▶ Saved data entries
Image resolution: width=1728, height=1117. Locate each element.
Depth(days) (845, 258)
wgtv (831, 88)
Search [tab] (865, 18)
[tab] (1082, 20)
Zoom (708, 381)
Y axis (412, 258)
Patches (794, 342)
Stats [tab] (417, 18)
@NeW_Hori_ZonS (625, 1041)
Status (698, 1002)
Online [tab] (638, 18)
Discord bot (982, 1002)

▶ What to work on
Set all of the entries down again, exactly as they were given.

▶ Result
Image resolution: width=1728, height=1117. Locate each element.
Depth(days) (845, 258)
wgtv (831, 88)
Search [tab] (865, 18)
[tab] (1082, 20)
Zoom (708, 381)
Y axis (412, 258)
Patches (794, 342)
Stats [tab] (417, 18)
@NeW_Hori_ZonS (625, 1041)
Status (698, 1002)
Online [tab] (638, 18)
Discord bot (982, 1002)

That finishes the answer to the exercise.